━━ Dataset records

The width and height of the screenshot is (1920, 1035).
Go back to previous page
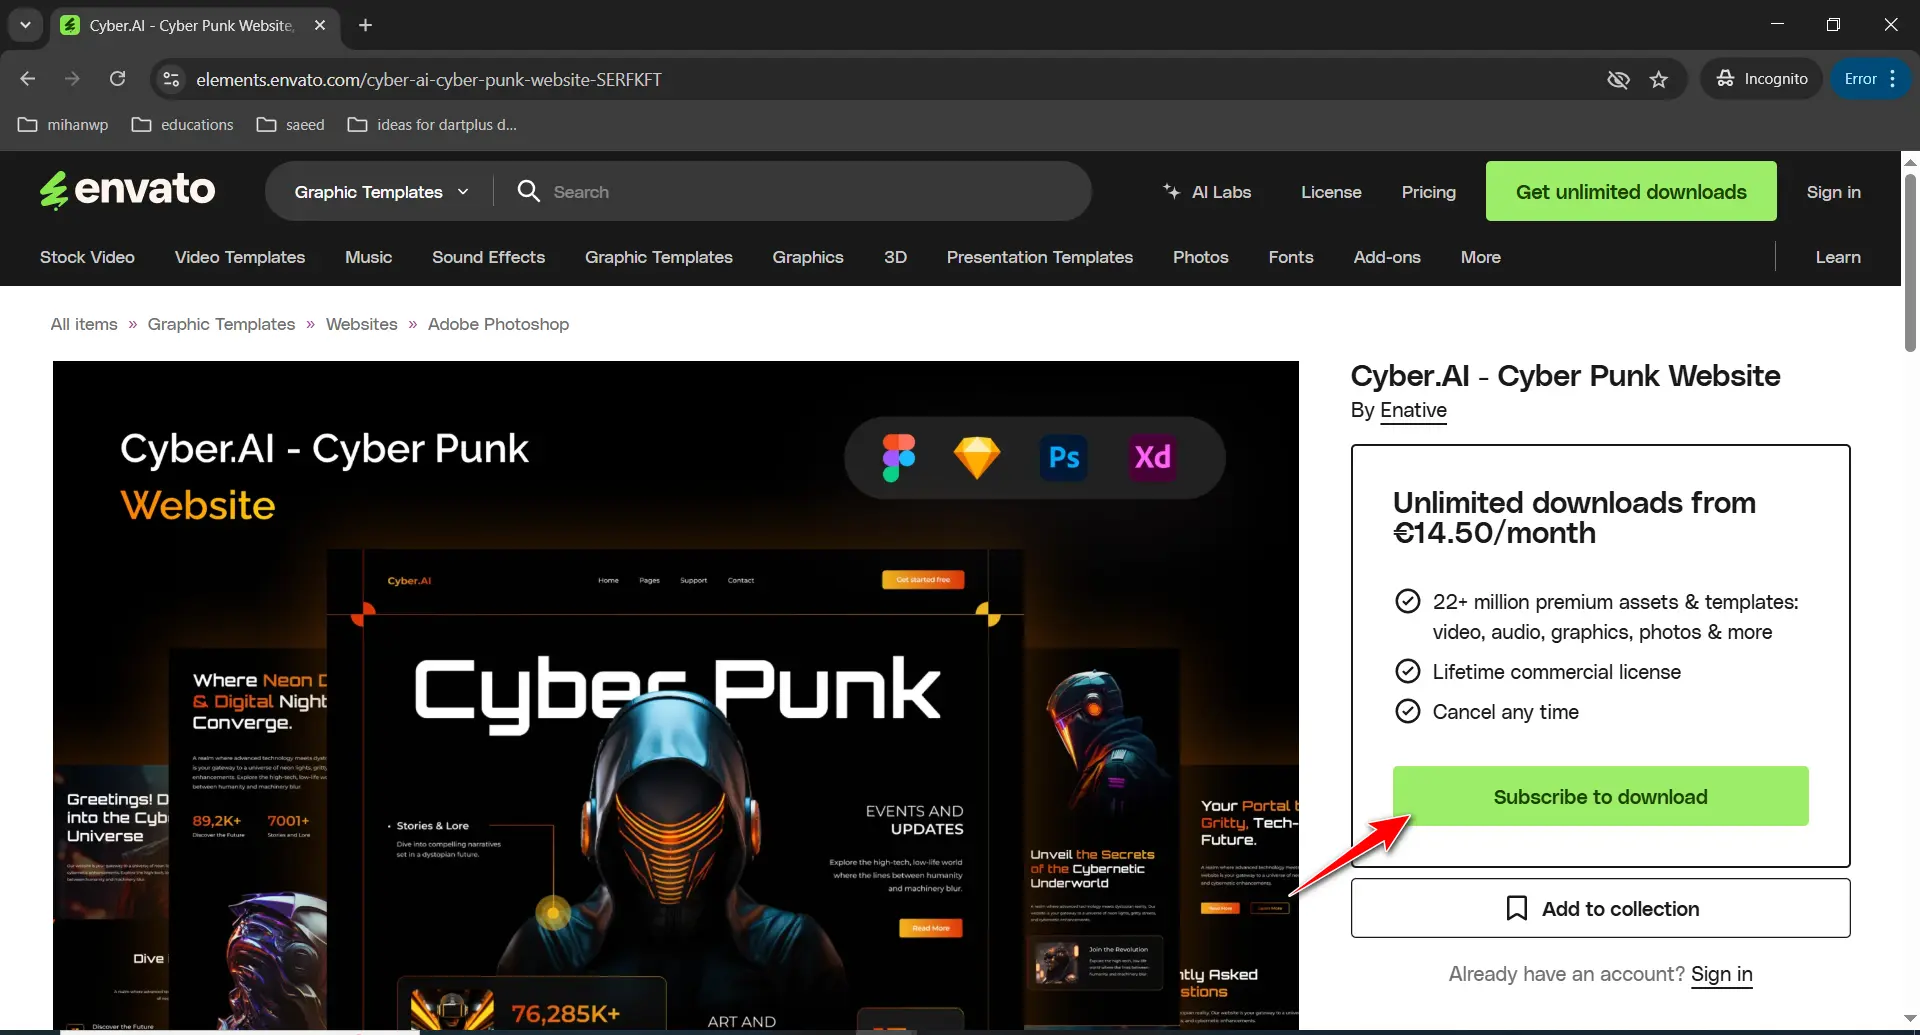click(28, 79)
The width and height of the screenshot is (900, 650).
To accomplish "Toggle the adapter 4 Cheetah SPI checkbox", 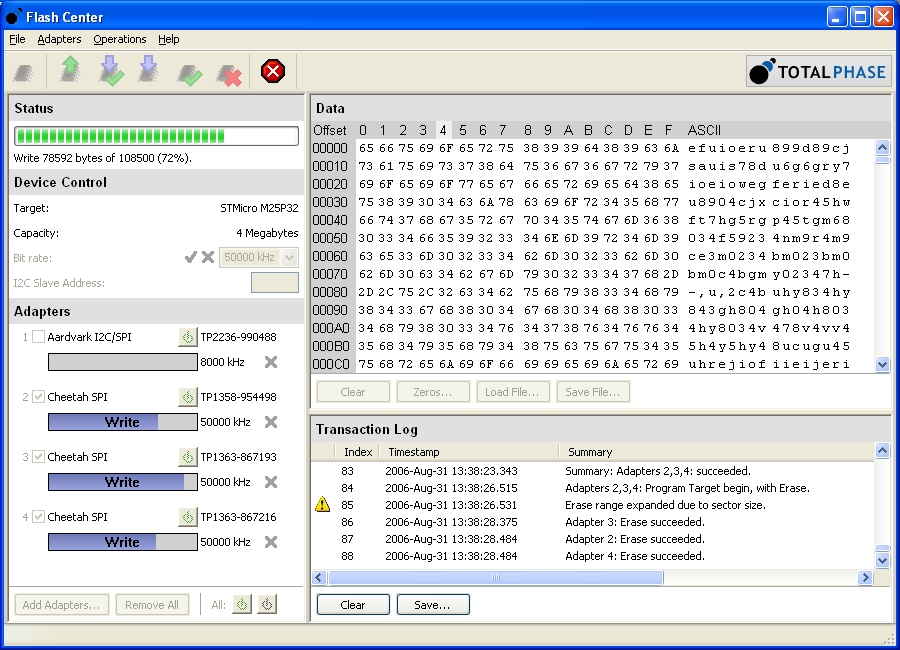I will click(38, 517).
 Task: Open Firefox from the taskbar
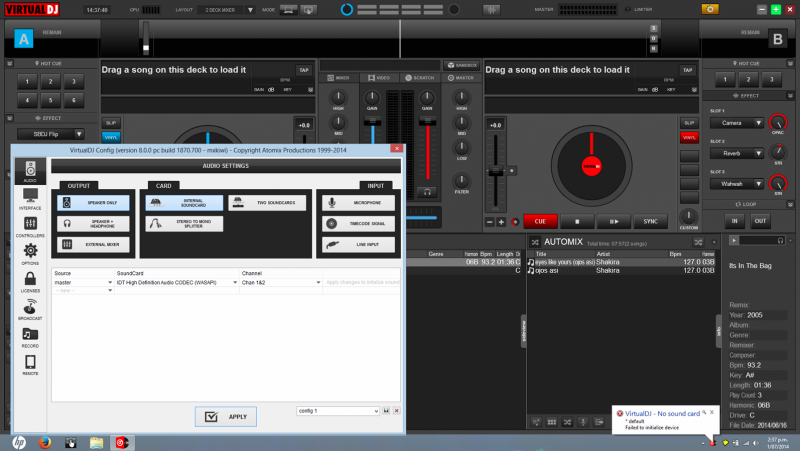point(45,441)
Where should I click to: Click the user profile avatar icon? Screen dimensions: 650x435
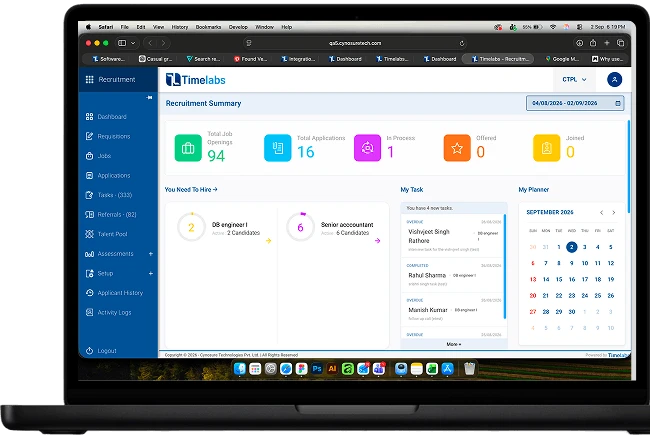(614, 80)
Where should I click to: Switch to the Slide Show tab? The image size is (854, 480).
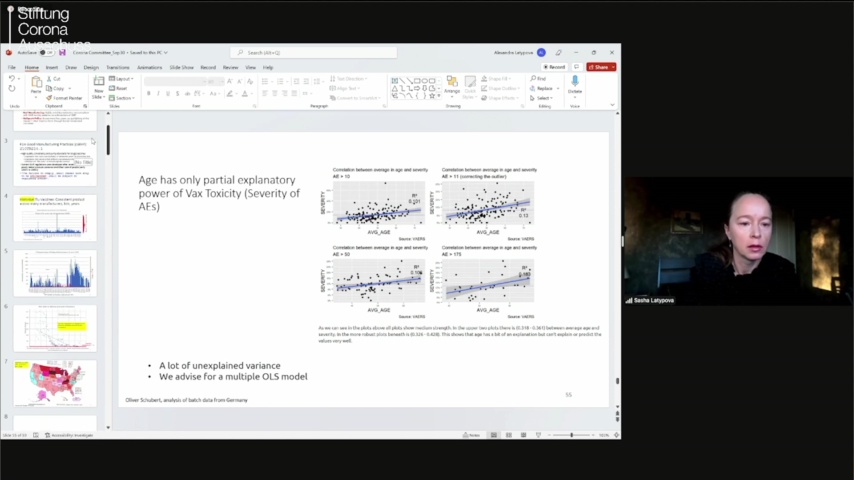pyautogui.click(x=181, y=67)
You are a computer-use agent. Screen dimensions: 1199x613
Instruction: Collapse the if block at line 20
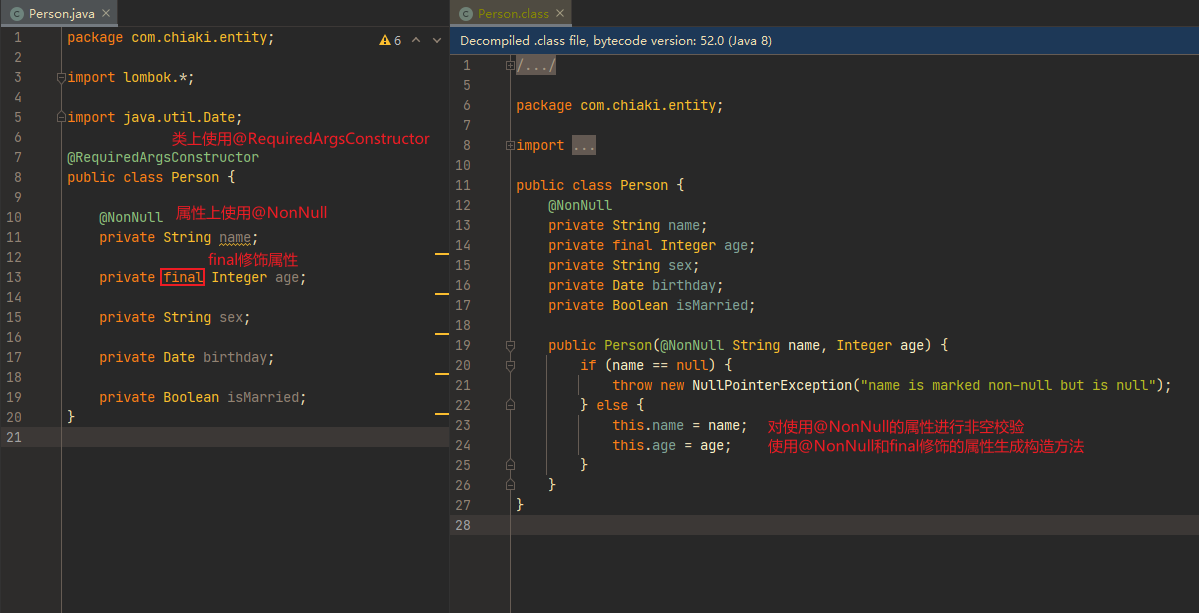tap(510, 365)
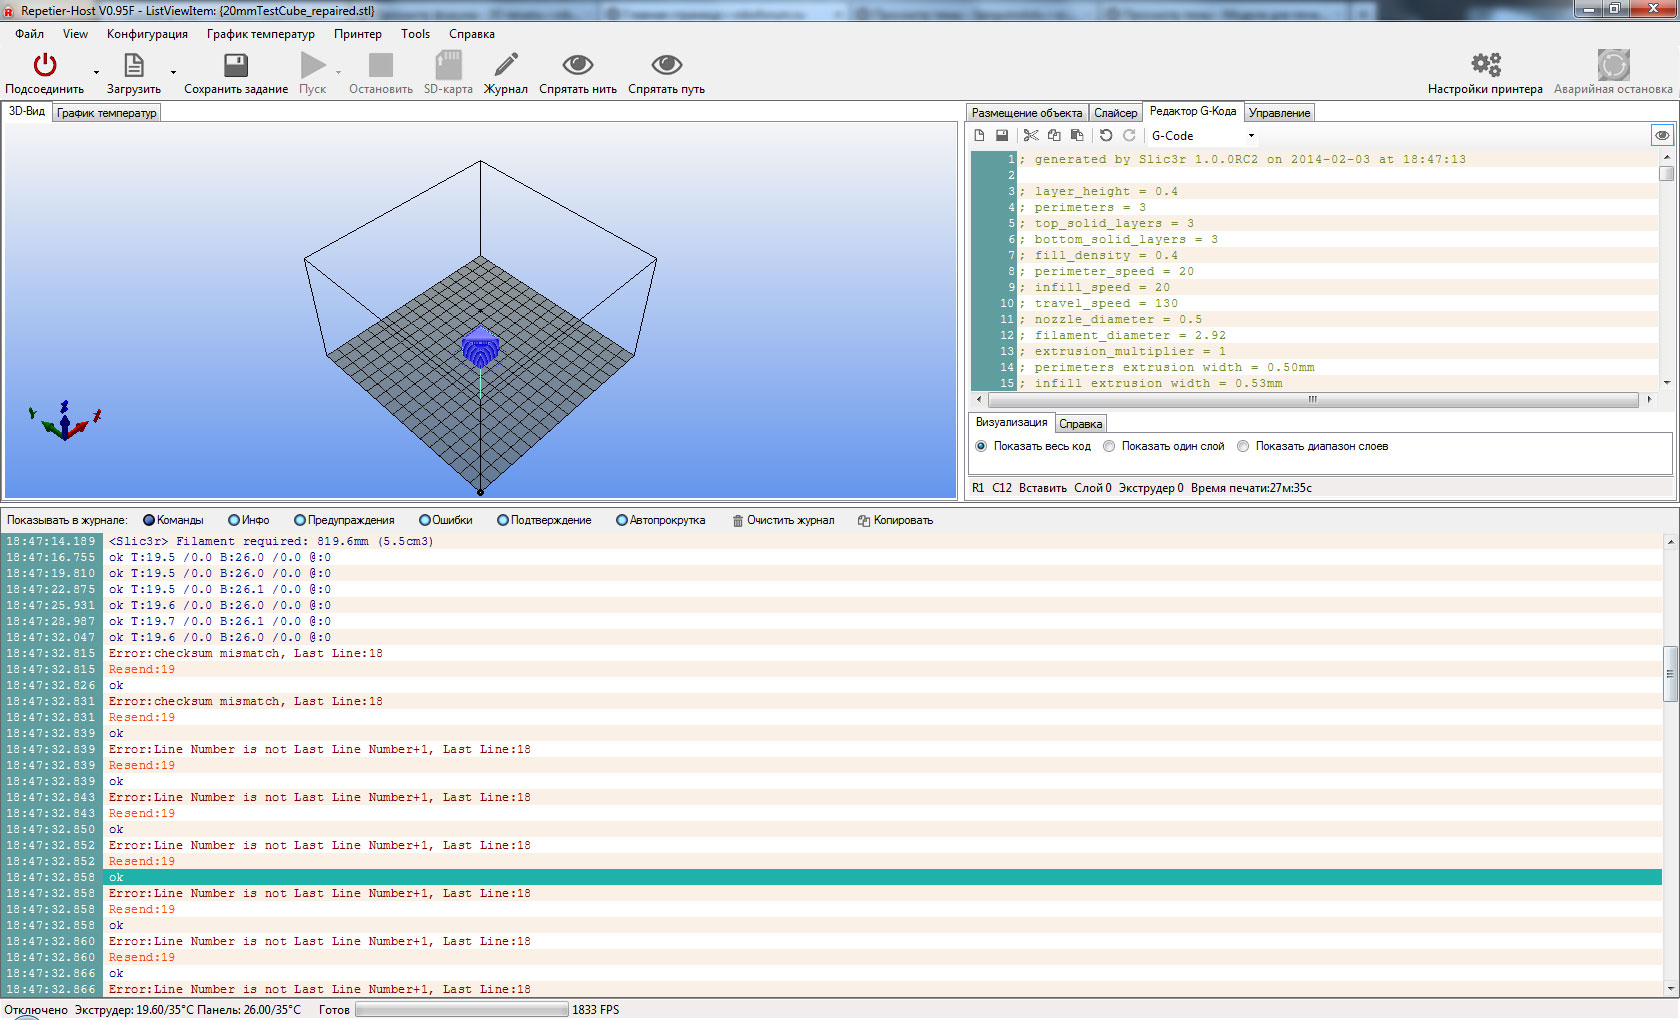Toggle the Команды log filter
Viewport: 1680px width, 1020px height.
(149, 520)
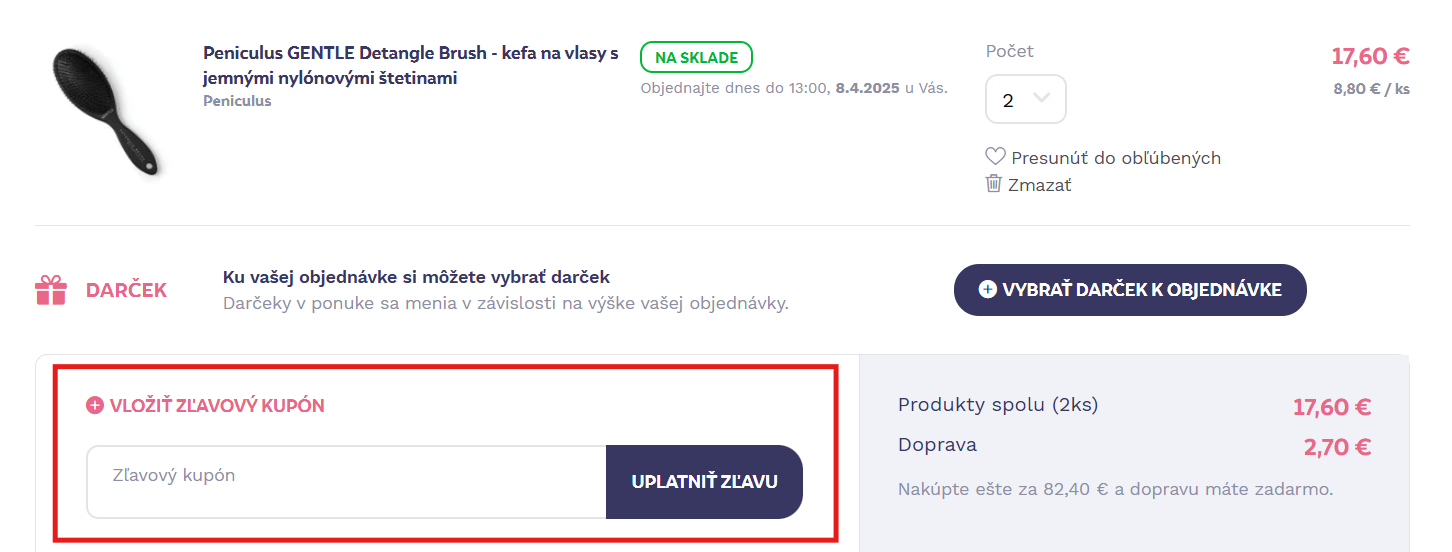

━━━━

*Exercise requirements*: Please state how many lines in the entries above include the word "screenshot", giving only the number.

*Response to this exercise*: 2